→ **ACTION ITEM A**
Since what year has the Crown Family School program description said the master's program has been continuously accredited by the Council on Social Work Education and its predecessor organizations?
→ **ACTION ITEM B**
Transcribe the stretch of the Crown Family School program description from "The goal of" through "to ongoing problems.", word for word.
→ **ACTION ITEM C**
Go on with the Crown Family School program description, picking up after its last sentence.

→ **TEXT EXCERPT**
┏━━
专业详情
Crown Family School’s Master of Arts Program in Social Work, Social Policy, and Social Administration (SW) is an AM degree, artium magister (master of arts). It is equivalent to an MSW but with a broader educational and experiential foundation that combines direct social work practice with policy development, interdisciplinary research, and social science theory. The comprehensive and interdisciplinary nature of the AM degree translates into greater flexibility and choice in your future career.
The Crown Family School master’s program has been continuously accredited by the Council on Social Work Education and its predecessor organizations since 1919. The rigor and quality of a Crown Family School education have earned us a spot among the world’s top graduate schools of social work.
The goal of all Crown Family School coursework and fieldwork is to frame individual distress in a larger social context. To be an effective social worker, social administrator, or policy maker, you must be able to recognize and understand the diverse and intersecting causes of distress: psychological, biological, familial, political, economic and social. This broader understanding will inform the methods you use to help people overcome their own unique challenges, prevent problems from occurring in the first place, and craft new solutions to ongoing problems.
┗━━
→ **DATASET EXCERPTS**
┏━━
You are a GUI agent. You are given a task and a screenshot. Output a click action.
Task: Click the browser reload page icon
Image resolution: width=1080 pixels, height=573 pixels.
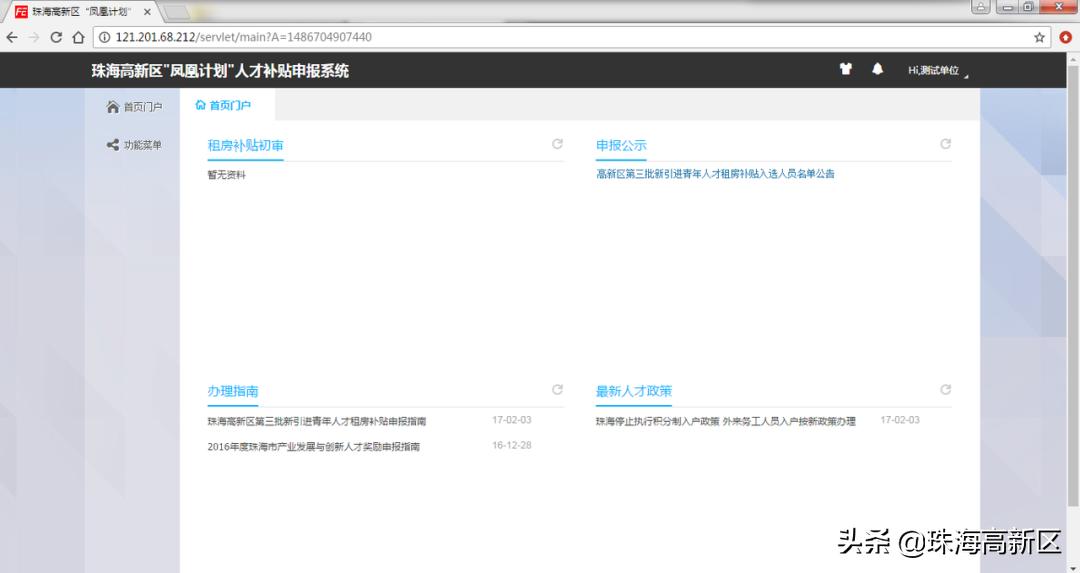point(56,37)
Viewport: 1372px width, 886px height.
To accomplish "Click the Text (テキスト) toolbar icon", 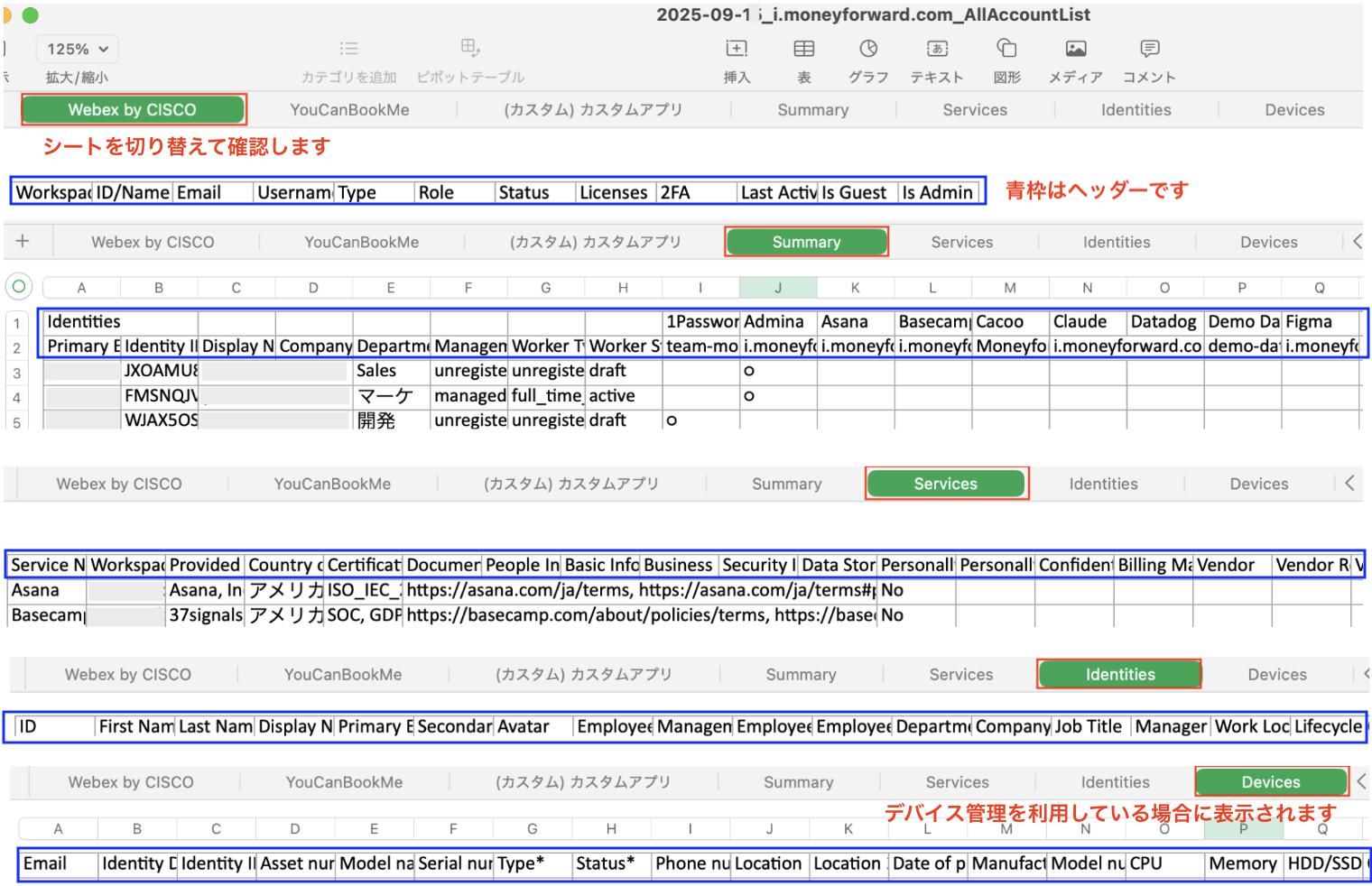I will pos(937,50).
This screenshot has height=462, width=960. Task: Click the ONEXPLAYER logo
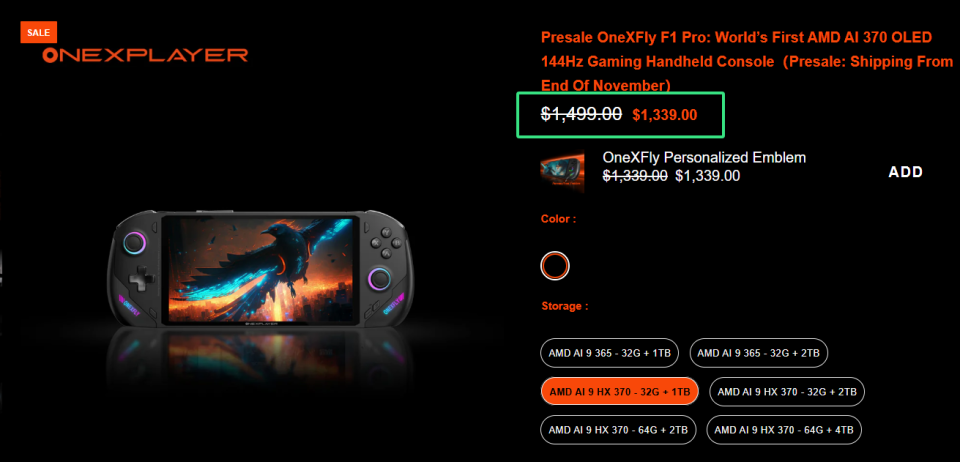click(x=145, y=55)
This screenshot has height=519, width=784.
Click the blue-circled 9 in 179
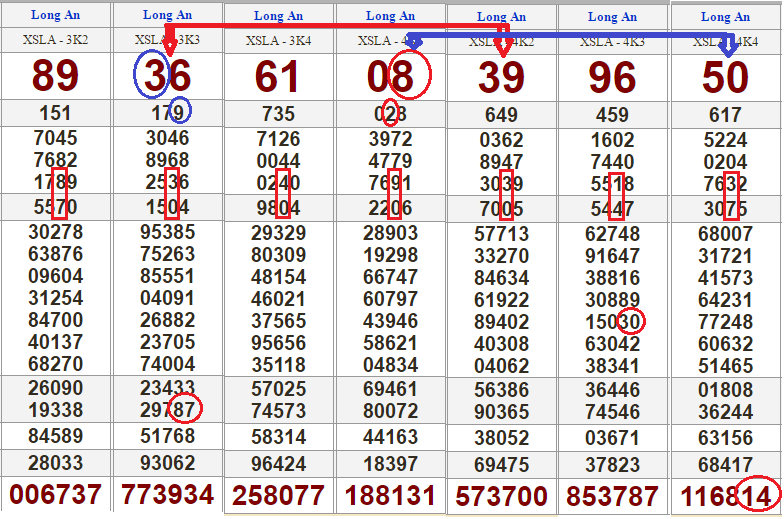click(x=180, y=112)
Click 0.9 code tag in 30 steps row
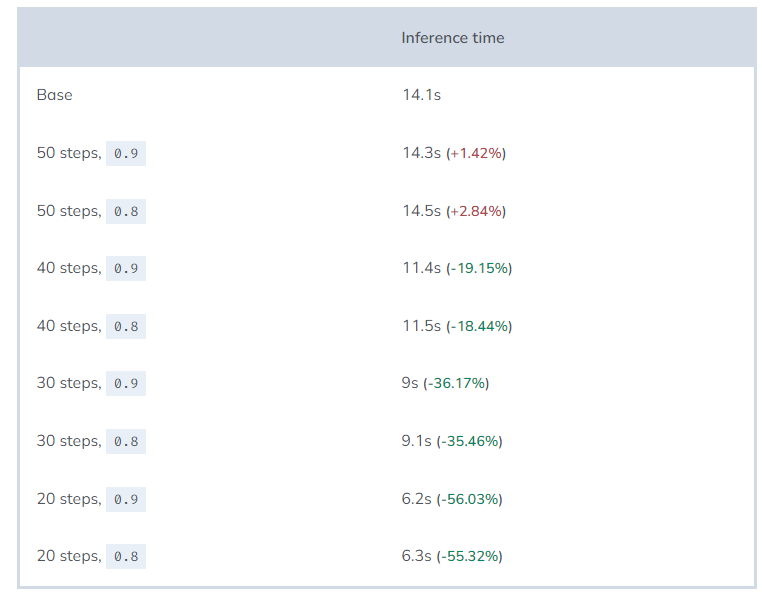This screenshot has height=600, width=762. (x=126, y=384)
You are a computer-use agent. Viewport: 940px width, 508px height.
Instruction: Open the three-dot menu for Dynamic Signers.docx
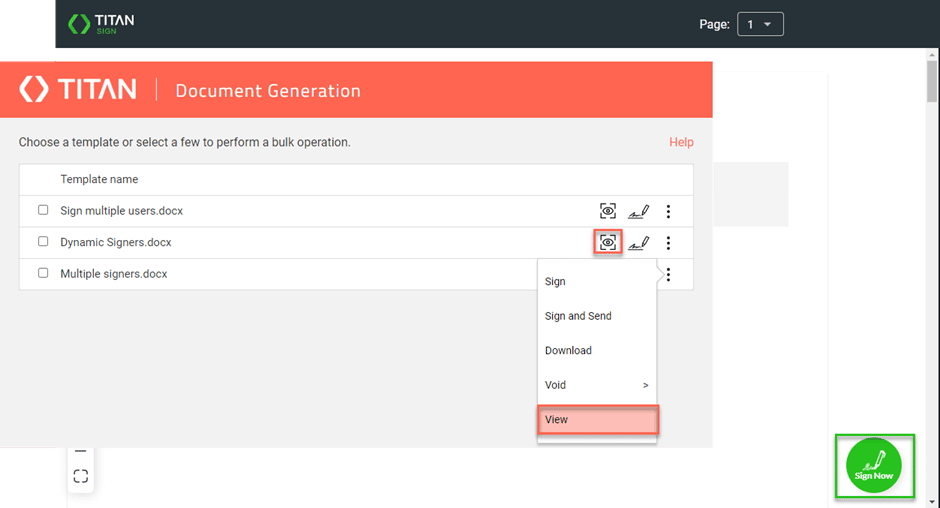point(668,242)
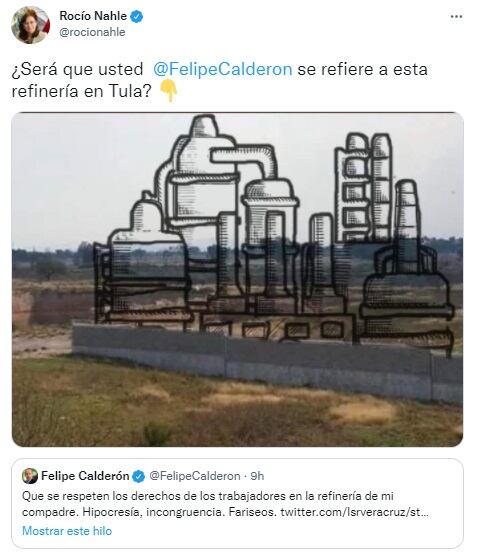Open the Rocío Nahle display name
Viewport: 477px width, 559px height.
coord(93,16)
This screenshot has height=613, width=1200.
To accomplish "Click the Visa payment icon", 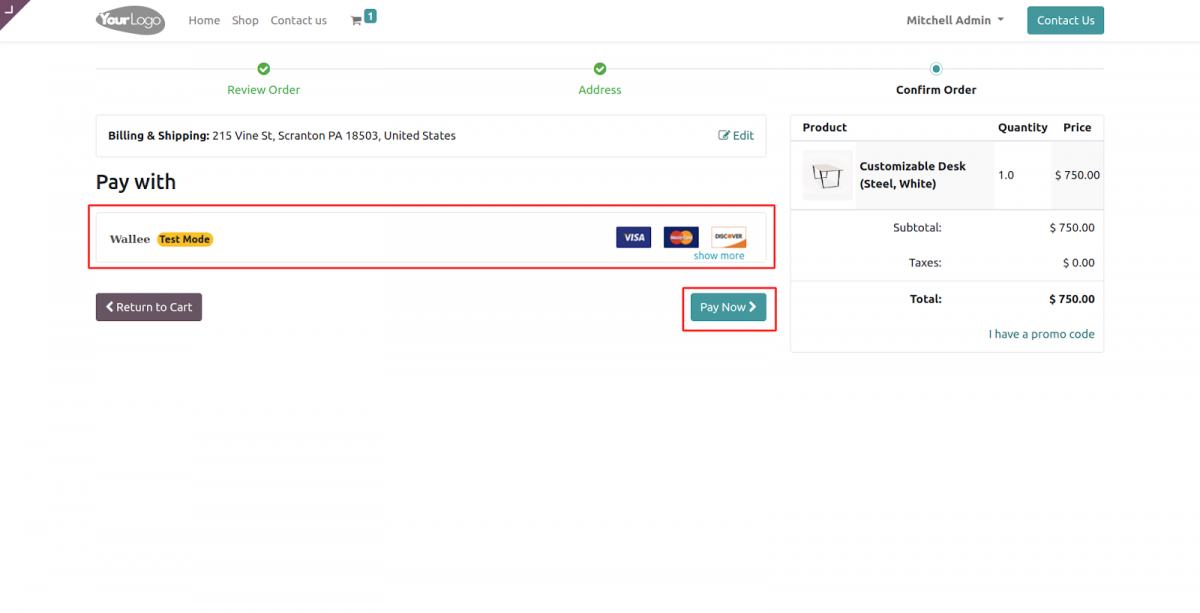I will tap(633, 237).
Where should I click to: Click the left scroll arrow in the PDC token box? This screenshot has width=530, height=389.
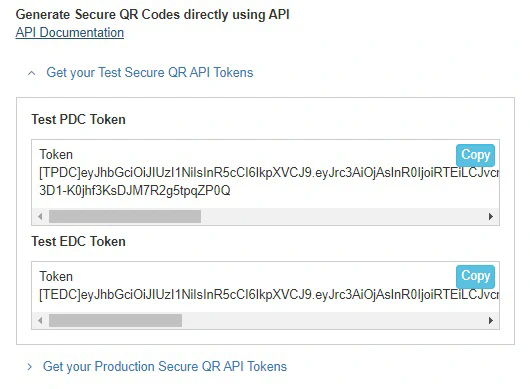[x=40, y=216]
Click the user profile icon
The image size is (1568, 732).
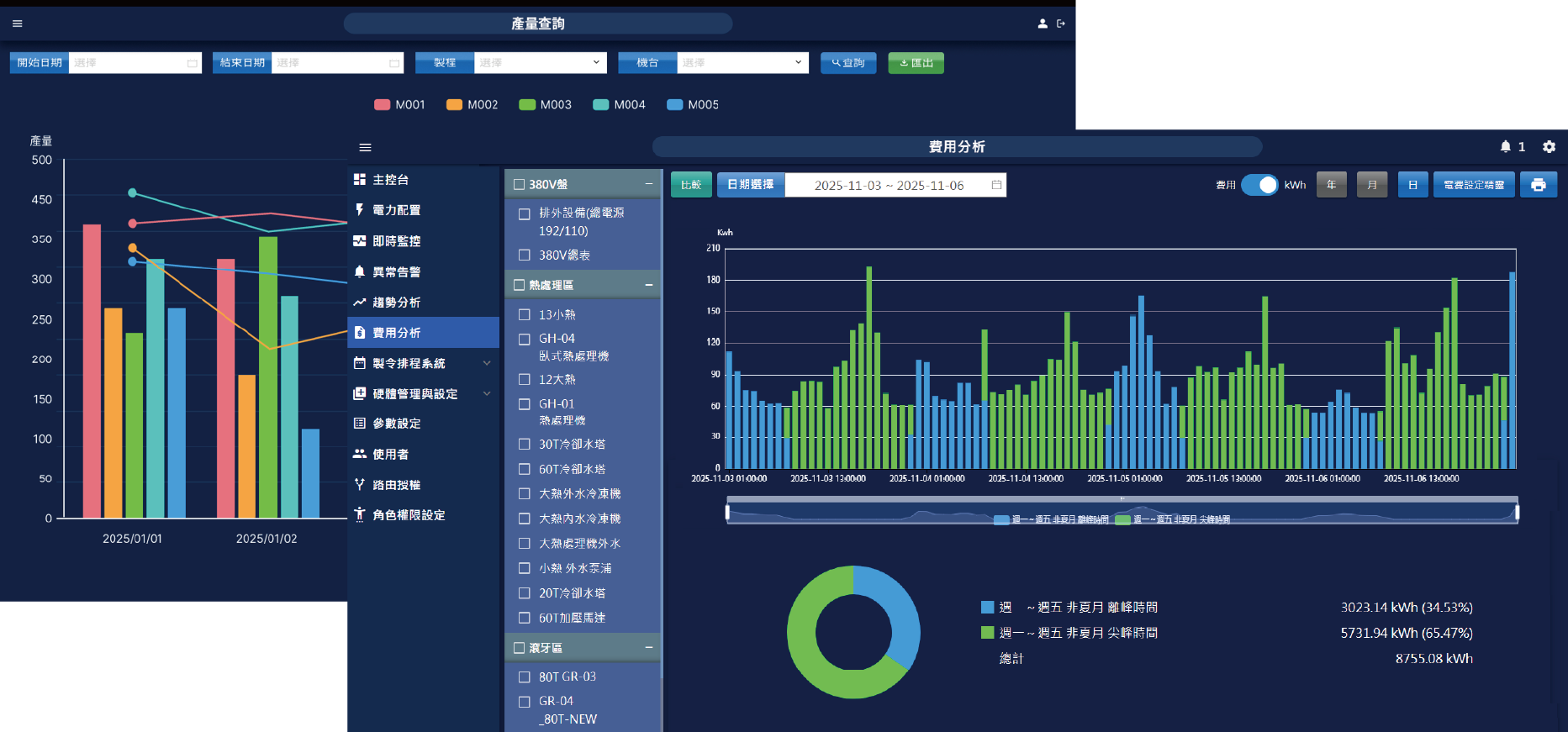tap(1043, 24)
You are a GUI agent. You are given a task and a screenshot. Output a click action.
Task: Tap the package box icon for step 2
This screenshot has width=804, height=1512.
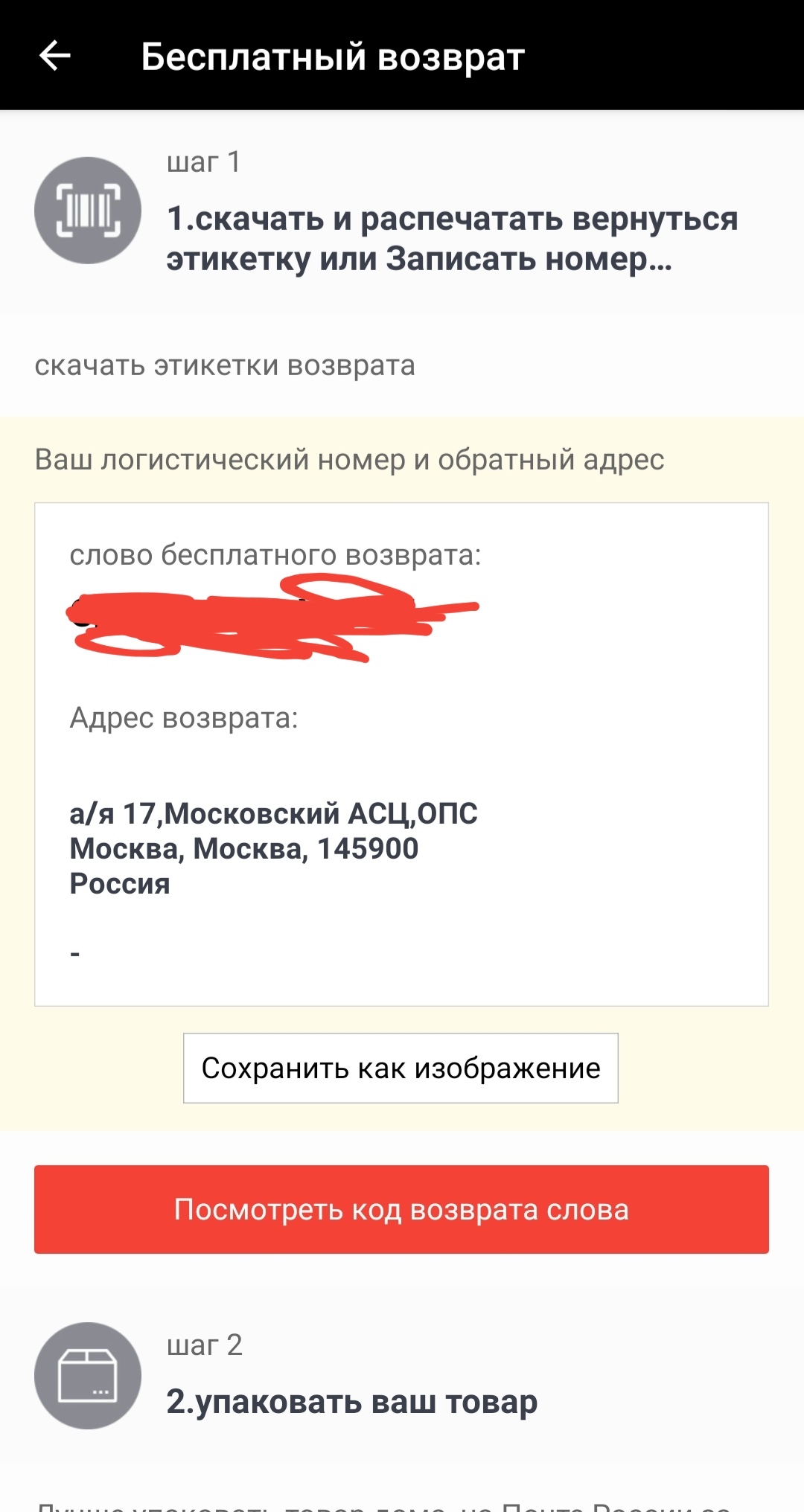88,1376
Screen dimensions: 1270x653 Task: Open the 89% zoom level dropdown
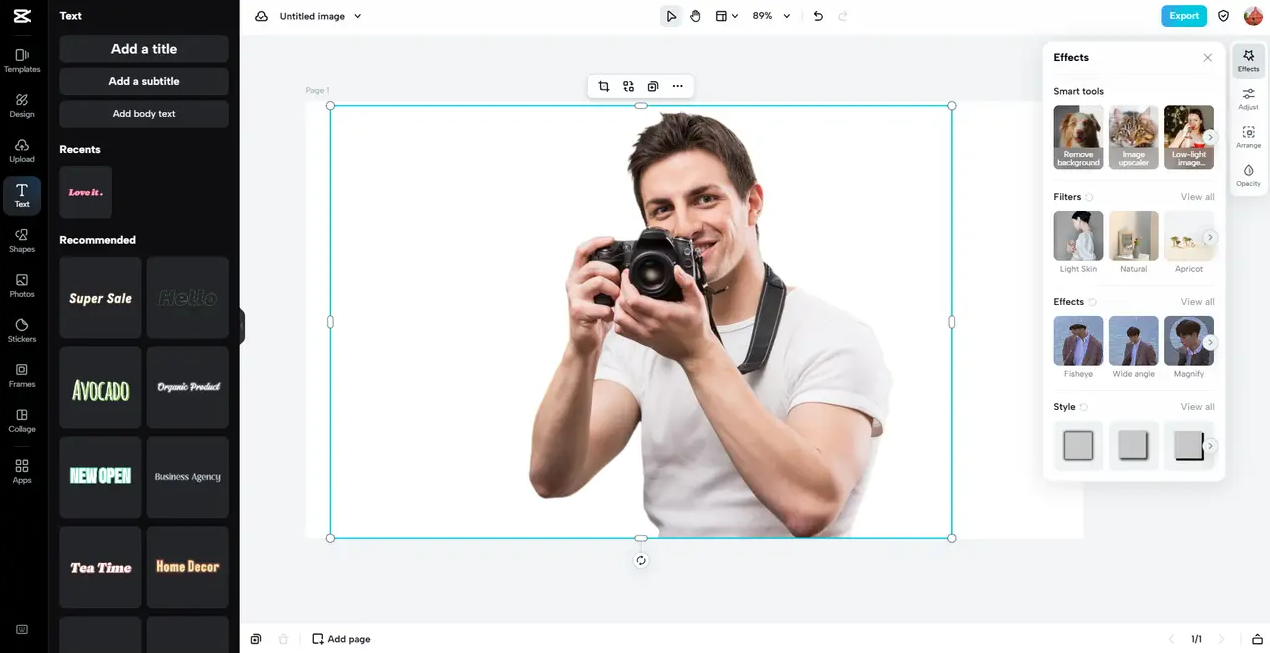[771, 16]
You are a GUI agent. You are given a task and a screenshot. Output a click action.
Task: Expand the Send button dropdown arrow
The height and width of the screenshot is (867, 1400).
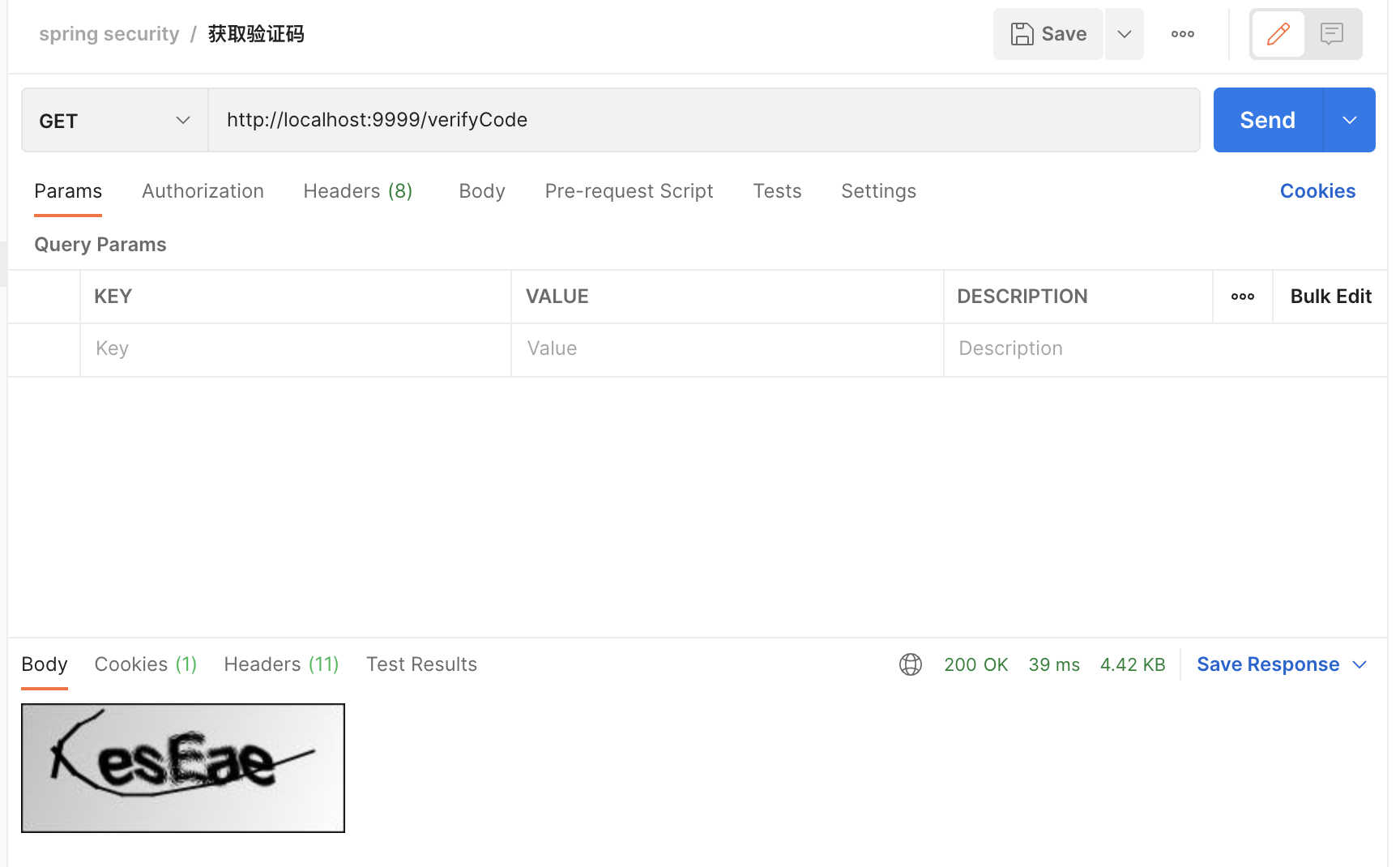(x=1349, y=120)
┗━━
→ **YOUR RESPONSE A**
Since 1919.

→ **YOUR RESPONSE B**
The goal of all Crown Family School coursework and fieldwork is to frame individual distress in a larger social context. To be an effective social worker, social administrator, or policy maker, you must be able to recognize and understand the diverse and intersecting causes of distress: psychological, biological, familial, political, economic and social. This broader understanding will inform the methods you use to help people overcome their own unique challenges, prevent problems from occurring in the first place, and craft new solutions to ongoing problems.

→ **YOUR RESPONSE C**
The Master’s degree in Social Work, Social Policy, and Social Administration (SW) aims to provide a sophisticated understanding of the person-in-environment and to develop competencies and practice behaviors to effect change. Individual distress is seen in a social context, influenced by biological, economic, familial, political, psychological, and social factors. This perspective recognizes that economic, organizational, political, and social factors shape the work of social welfare professionals. Effective helping requires a broad understanding of possible responses, ranging from short-term strategies for gaining new resources and skills to long-term social and psychological interventions. The professional must be aware of and able to act within the web of relationships that link individual well-being with wider social and political forces to achieve social and economic justice.